Asbestos – UK businesses are being impacted by legacy asbestos claims with the deadliest form being Mesothelioma, a terminal condition whose symptoms manifest themselves decades after exposure and result in the victim’s life expectancy being cut to between twelve to eighteen months. Mesothelioma is caused by one fibre that may have been ingested many decades previously and which has been floating in the lungs harmlessly since that time. It causes no harm unless it attaches itself to the lung and starts to metastasise into a cancer. It has been accepted that the incubation period from that first creation of cancerous cells to diagnosis is around ten years, but in the recent Durham v BAI & Others, Mr Justice Burton noted that this period could be as little as five years.
The UK has more Mesothelioma claims as a percentage of the population than the United States and that the use of “blue” asbestos was more widespread than the UK.
The Compensation Act 2006 allows for joint and several liability in respect of Mesothelioma claims. The claimant can seek 100% compensation from a single defendant, although the Act specifically allows for the findings of contributory negligence and also allows for the one defendant (a responsible person) to recover from other “responsible persons” on an exposure basis or other mutually agreed basis of apportionment.
Currently there has been some litigation about EL trigger wordings for pre-1972 policies (period prior to compulsory cover). In November 2008 at the High Court Mr Justice Burton found for the status quo in Durham v BAI & Others though this is only a court of first instance judgement.
These recent court cases on Mesothelioma have brought asbestos problems to the attention of the public and the insurance industries. Mesothelioma and the costs of managing an organisation’s exposure to this deadly disease have emerged as a social and business challenge in the developed world.
Asbestos – the facts
The UK Health and Safety Executive (HSE) estimates that 5000 people die every year from asbestos-related diseases. UK HSE projections suggest there will continue to be around 2,500 mesothelioma deaths per year for the rest of this current decade, before annual numbers begin to decline.
Further information from the HSE shows:
There were 2,515 mesothelioma deaths in Great Britain in 2014, a similar number to the 2,556 deaths in 2013, and 2,549 deaths in 2012.
The continuing increase in annual mesothelioma deaths in recent years has been driven mainly by deaths among those aged 75 and above.
There were 2,130 new cases of mesothelioma assessed for Industrial Injuries Disablement Benefit (IIDB) in 2015 compared with 2,215 in 2014.
Men who worked in the building industry when asbestos was used extensively are now among those most at risk of mesothelioma.

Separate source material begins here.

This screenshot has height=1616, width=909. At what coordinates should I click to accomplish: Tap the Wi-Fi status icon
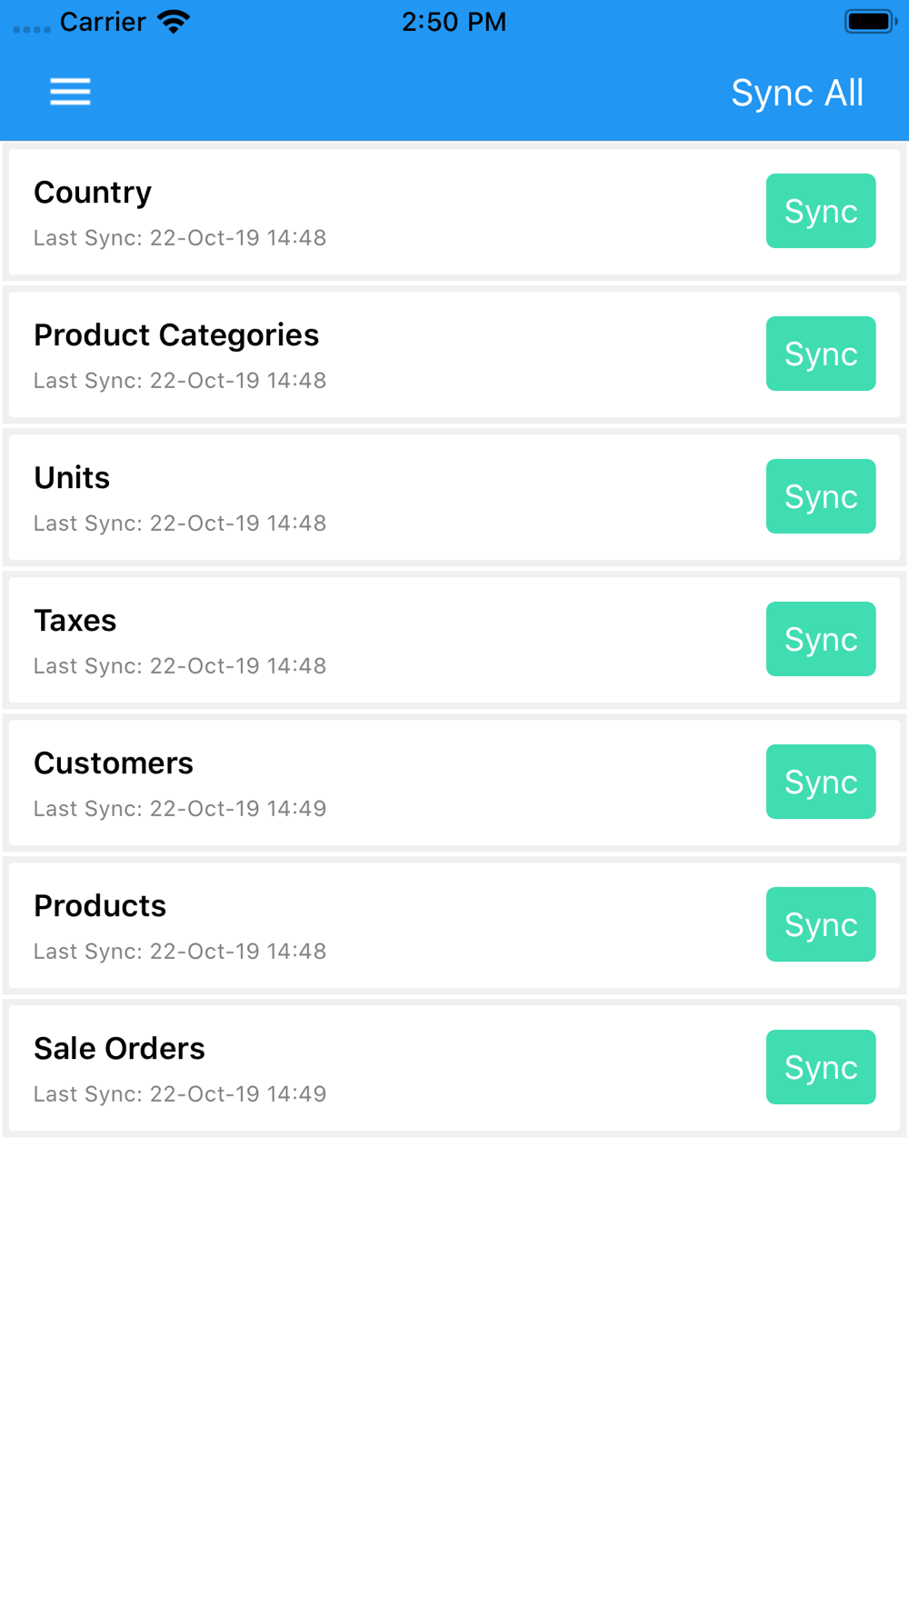173,22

Marsh is seeing asbestos-related fatality claim settlements averaging around £200,000 to £250,000 inclusive of legal costs, although with considerable individual claim variance
It has been noted by many commentators that Mesothelioma claims are now more random and spread out and as a result are impacting on a wide cross-section of organisations, which can range from the expected pipe fitters to clerical staff and even TV cameramen.

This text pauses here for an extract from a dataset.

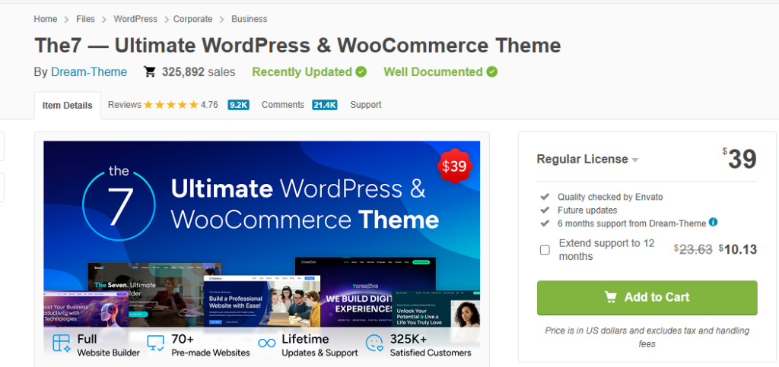This screenshot has width=779, height=367.
Task: Click the shopping cart sales icon
Action: [150, 72]
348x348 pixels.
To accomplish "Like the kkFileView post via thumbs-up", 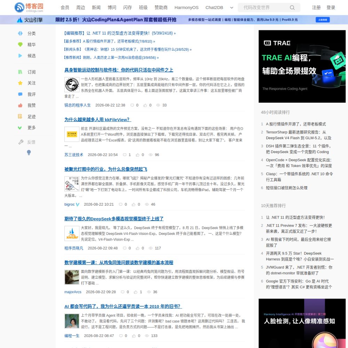I will pyautogui.click(x=137, y=155).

The impact of legacy EL claims – The high level of mergers and acquisitions activity in the last half of the twentieth century has in many cases been followed by a contraction back to “core” business. The long term nature of Mesothelioma means employers should not assess their exposure based on current operations, but instead should appraise in detail the operations of every company they have ever owned.
This involves looking at the activities of these companies, the number of locations and historic employees involved, whether or not asbestos was directly used in these activities, and the workforce profile in terms of age, turnover of staff and occupations.

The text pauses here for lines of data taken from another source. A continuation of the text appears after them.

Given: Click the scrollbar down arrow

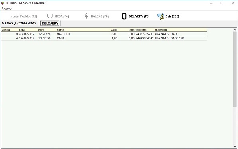Looking at the screenshot, I should [x=235, y=147].
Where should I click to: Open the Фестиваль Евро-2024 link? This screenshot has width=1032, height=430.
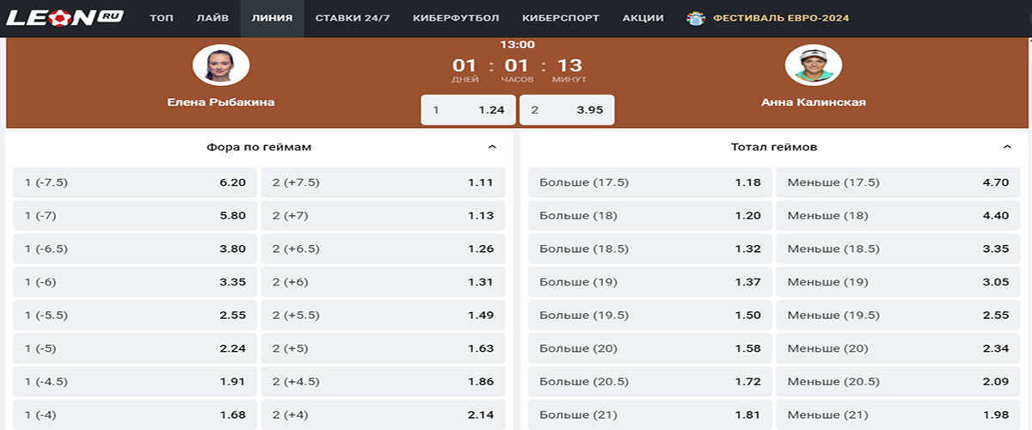click(x=781, y=18)
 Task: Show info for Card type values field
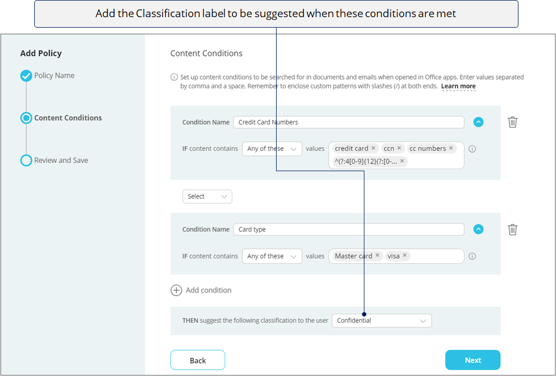pos(472,256)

The clear implication for employers is that claimant solicitors prefer to act against solvent companies who are capable of meeting the full cost of the claim and their expenses. If the target company can not locate its historic insurance, for example because the target is a business they purchased back in the 1970s, they may have to fund the cost on their own.
Members of the judiciary have made it quite clear that they will not accept the excuse that the defendant is still trying to track down the relevant broker and insurer, especially in respect of Mesothelioma. Their view is that it is the duty of the defendant to investigate liability within the pre-action protocol period. The report’s findings again emphasise the need for organisations to have reviewed their historic portfolio businesses and, where deemed appropriate, undertaken the necessary research in respect of historic employers’ liability carriers.
To quote Judge Master Whitaker – Senior Master of the Supreme Court in the Queen’s Bench Division: “I would urge any companies that may be exposed to asbestos-related risk to do their “due diligence” well in advance – and bear in mind that risk may result from simply having owned, or even occupied, a building containing asbestos at some point in the company’s history.”